Melbourne: Australian troops unlawfully killed 39 civilians and prisoners in Afghanistan over an 11-year period, the country’s military said Thursday, offering an extraordinary public accounting of abuses that often remain hidden in distant war zones.
The killings were the result of a “distorted culture” and “toxic competitiveness” that took root among some of Australia’s most elite soldiers as they prepared to join US forces in Afghanistan, according to a report by the inspector general of the Australian Defence Force.
It paints a damning portrait of a cavalier and deceitful atmosphere in which commanders ordered junior soldiers to shoot prisoners so that they could record their first “kill,” then invented cover stories to deflect scrutiny.
The inspector general said that all 39 killings, including of adolescents and noncombatants like farmers, had taken place in circumstances that were clearly outside the “heat of battle.” The report stopped short of calling the killings war crimes, but it recommended that 19 soldiers be referred to the police for criminal investigation and that the Australian government pay compensation to the families of the Afghan victims.
Before the report’s release, Prime Minister Scott Morrison wrote to Afghanistan’s government Wednesday to express his “deepest sorrow” over the troops’ misconduct. On Thursday, the Australian defence chief, Gen. Angus Campbell, who said he accepted the findings of the four-year inquiry, called the episodes described in the report “deeply disturbing” and “unreservedly” apologised to the Afghan people.
“Today, the Australian Defence Force is rightly held to account for allegations of grave misconduct,” he said as he announced the findings.
Campbell said that a “self-centred warrior culture,” fostered by commanders within the army’s elite Special Air Service Regiment, had eroded military discipline on the battlefield.
“It’s alleged that some patrols took the law into their own hands, rules were broken, stories concocted, lies told and prisoners killed,” he said. “Those who wished to speak up were allegedly discouraged, intimidated and discredited.”
Australia is not the only country where troops have been accused of unlawful killings in Afghanistan, with investigations also undertaken in the United States, Britain and New Zealand.
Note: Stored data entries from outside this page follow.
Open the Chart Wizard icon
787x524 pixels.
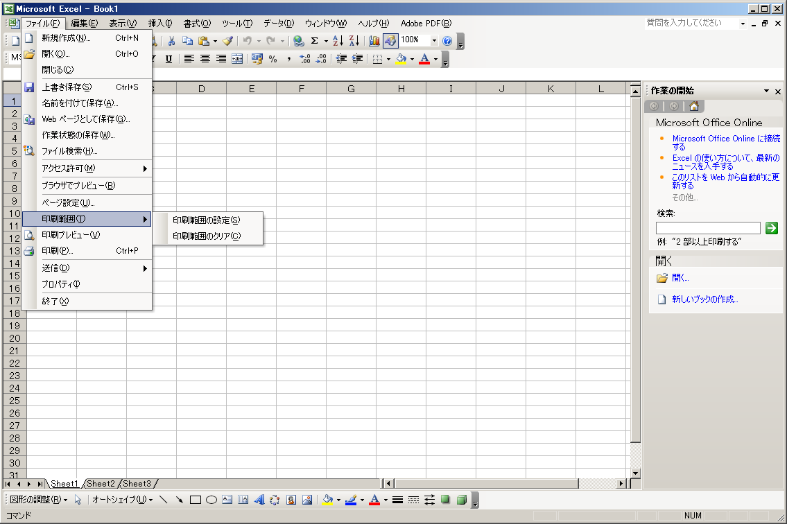(374, 41)
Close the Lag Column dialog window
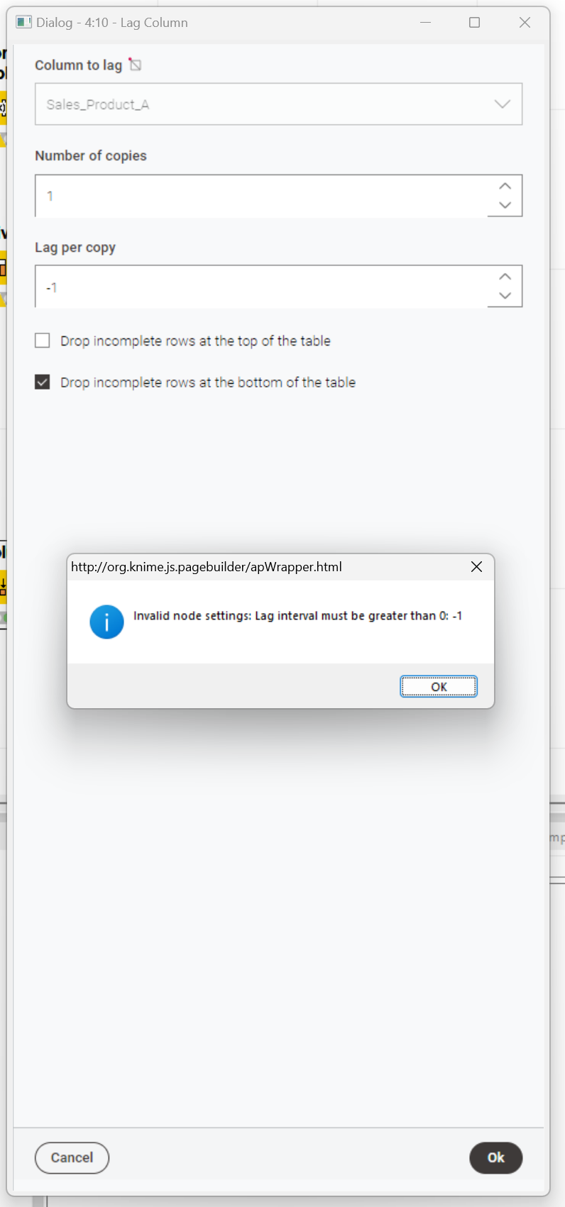Screen dimensions: 565x1207 click(x=525, y=22)
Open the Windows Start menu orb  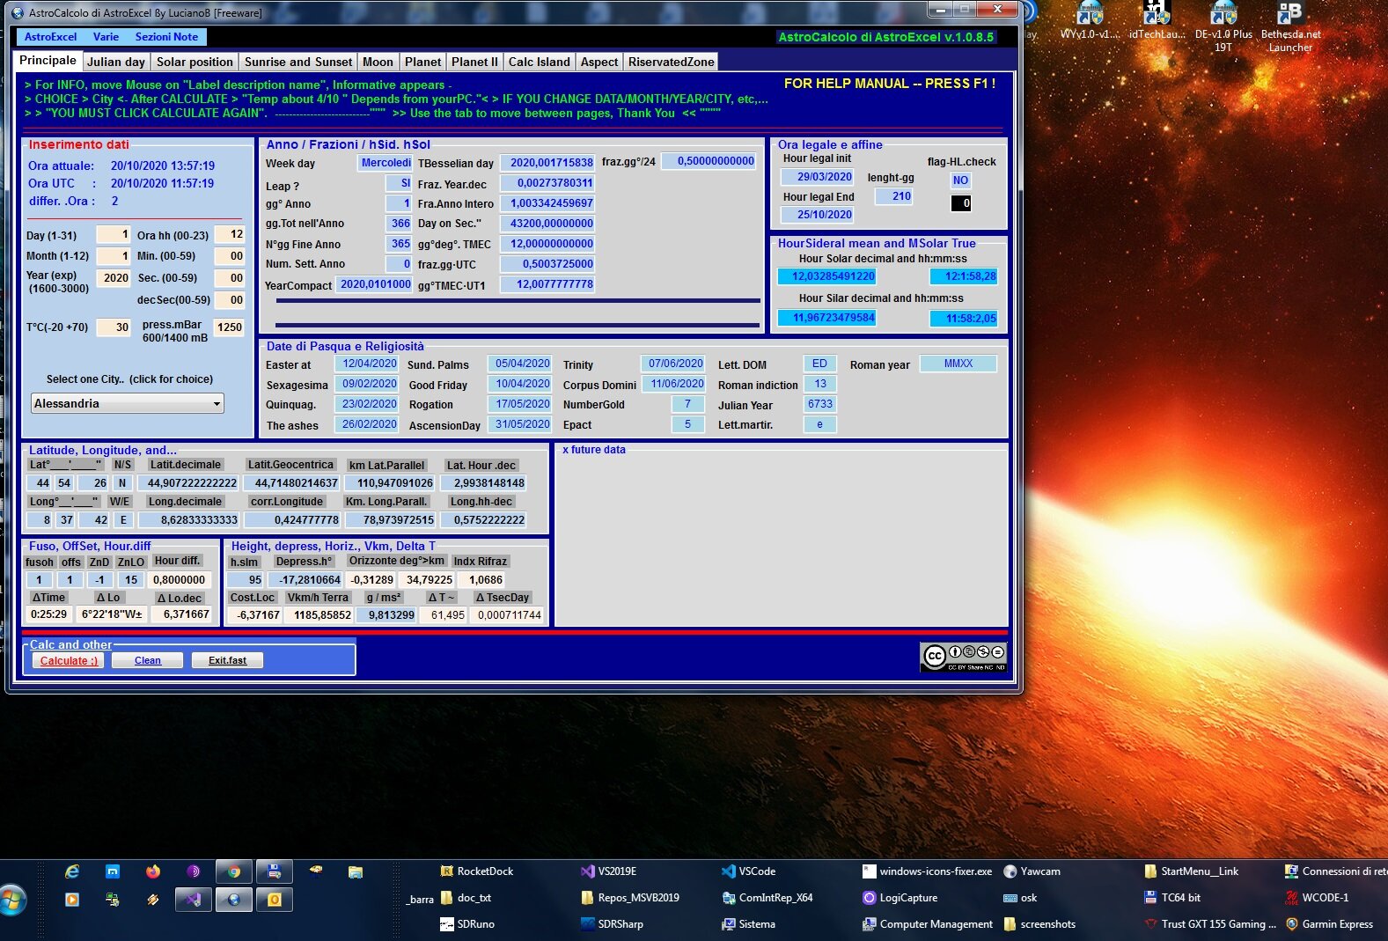[12, 900]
In some cases, those inquiries have examined actions only at individual levels, where the insular nature of elite troops can make it hard to gather facts.
Scope of inquiry
John Blaxland, a defence expert at the Australian National University, said that the scope of Australia’s inquiry was unprecedented, given that it did not simply look at specific units but also addressed more broadly the military hierarchy and the nation’s approach to defence strategy.
“Some countries will probably try to wield this as a diplomatic stick against us, but if they’re honest, they’ll recognize Australia is being searingly tough on itself,” he said, noting that the inquiry had been initiated from within the defence force.
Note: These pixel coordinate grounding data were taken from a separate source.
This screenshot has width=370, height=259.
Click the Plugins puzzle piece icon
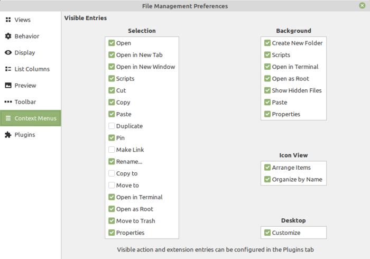point(8,135)
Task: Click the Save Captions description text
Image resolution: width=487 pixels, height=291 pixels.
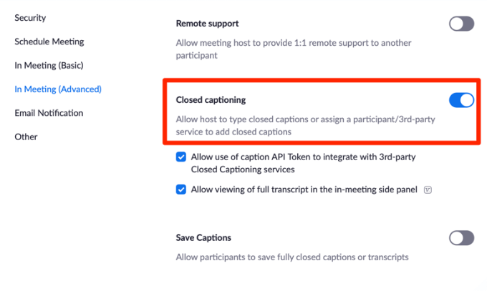Action: point(292,257)
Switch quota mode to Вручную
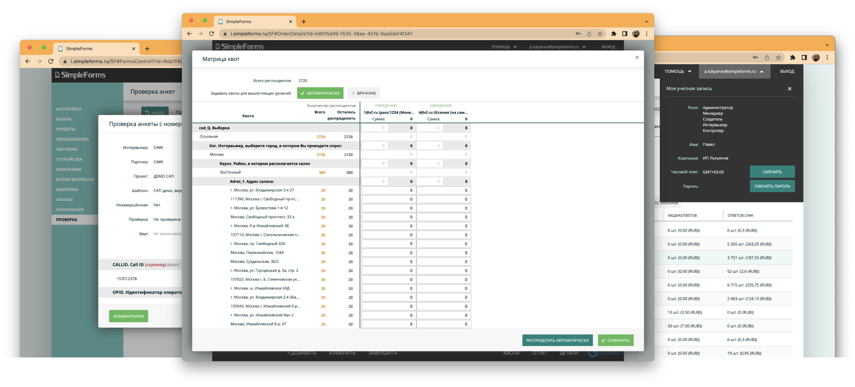The width and height of the screenshot is (855, 387). click(x=363, y=93)
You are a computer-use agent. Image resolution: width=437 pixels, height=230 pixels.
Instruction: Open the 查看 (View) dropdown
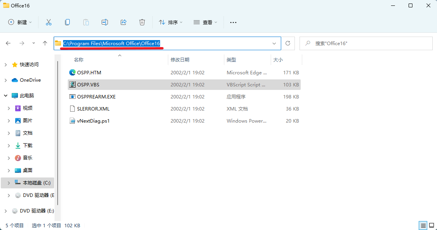point(205,22)
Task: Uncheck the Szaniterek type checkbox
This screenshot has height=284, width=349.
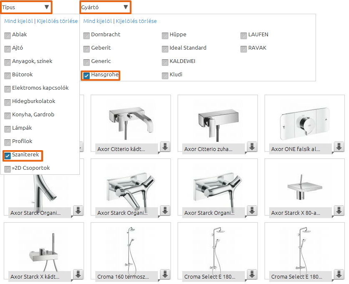Action: tap(8, 156)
The report documents a wide range of misconduct among Australia’s special forces. Some members carried weapons or equipment that could be planted on corpses to make them look like legitimate targets. This practice most likely originated from a desire to avoid scrutiny when soldiers killed legitimate but unarmed enemy combatants, but “evolved to be used for the purpose of concealing deliberate unlawful killings,” the report found.
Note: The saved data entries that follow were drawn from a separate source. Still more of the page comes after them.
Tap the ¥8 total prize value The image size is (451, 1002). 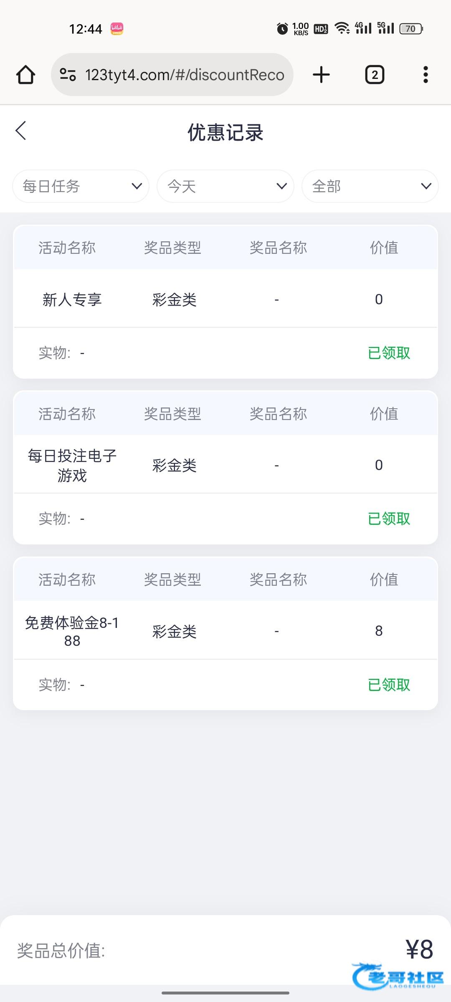coord(419,949)
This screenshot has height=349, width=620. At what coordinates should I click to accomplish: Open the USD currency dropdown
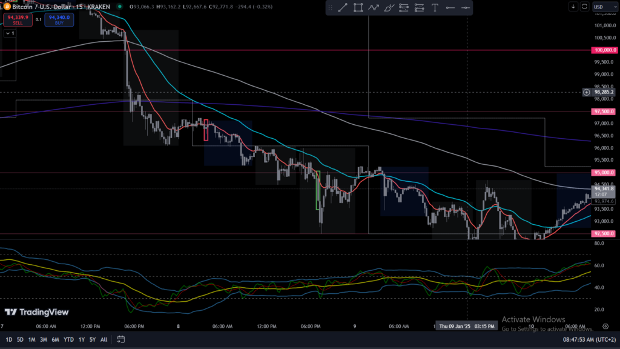(x=601, y=7)
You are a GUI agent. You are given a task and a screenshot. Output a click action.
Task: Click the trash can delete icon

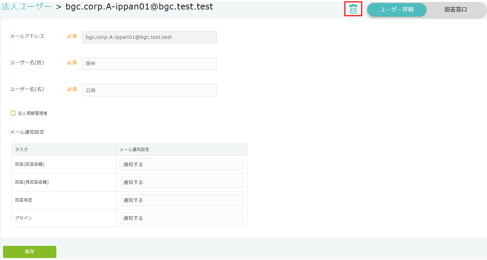pos(353,9)
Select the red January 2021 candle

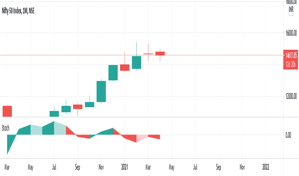click(125, 67)
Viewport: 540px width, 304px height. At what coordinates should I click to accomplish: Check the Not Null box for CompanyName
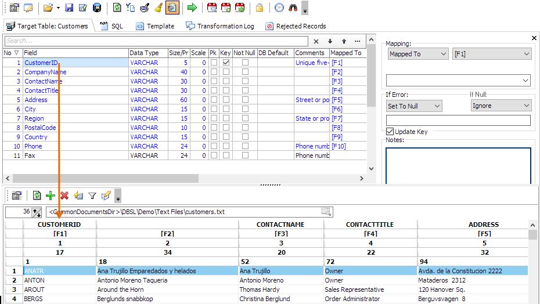(x=245, y=72)
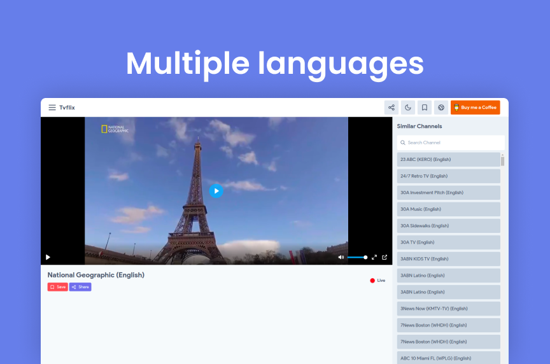Click the channel list scrollbar thumb
This screenshot has height=364, width=550.
click(502, 161)
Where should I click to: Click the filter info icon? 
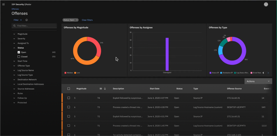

It also presents a scathing assessment of a culture of unquestioning loyalty in the special forces in which superiors were considered “demigods” who could make or break someone’s career. That meant low-ranking soldiers did not question commands, even unlawful ones.
Desire to outscore other patrols
The report placed the most responsibility on a small number of mid-level sergeants and their proteges for instigating and covering up the activities. It suggested that their motives included a desire to outscore other patrols in the number of enemy combatants killed, to clear at all costs the battlefield of people believed to be insurgents and to initiate new soldiers into a brotherhood of combat.
Higher-level commanders bore responsibility for the culture that developed and for the abuse that happened on their watch, but criminal behaviour was largely concealed from them, the report said.
Blaxland said the report’s findings reflected an ill-conceived national policy governing Australia’s involvement in Afghanistan that bred cynicism among some soldiers.
Australia had committed “military forces to open-ended missions without compelling strategy that made an erosion of moral compass possible,” he said.
“Of fundamental importance is the recognition by Australian politicians and the public writ large that we cannot take a cavalier approach to the deployment of armed forces and expect to sustain that over a decade without moral injury,” Blaxland added.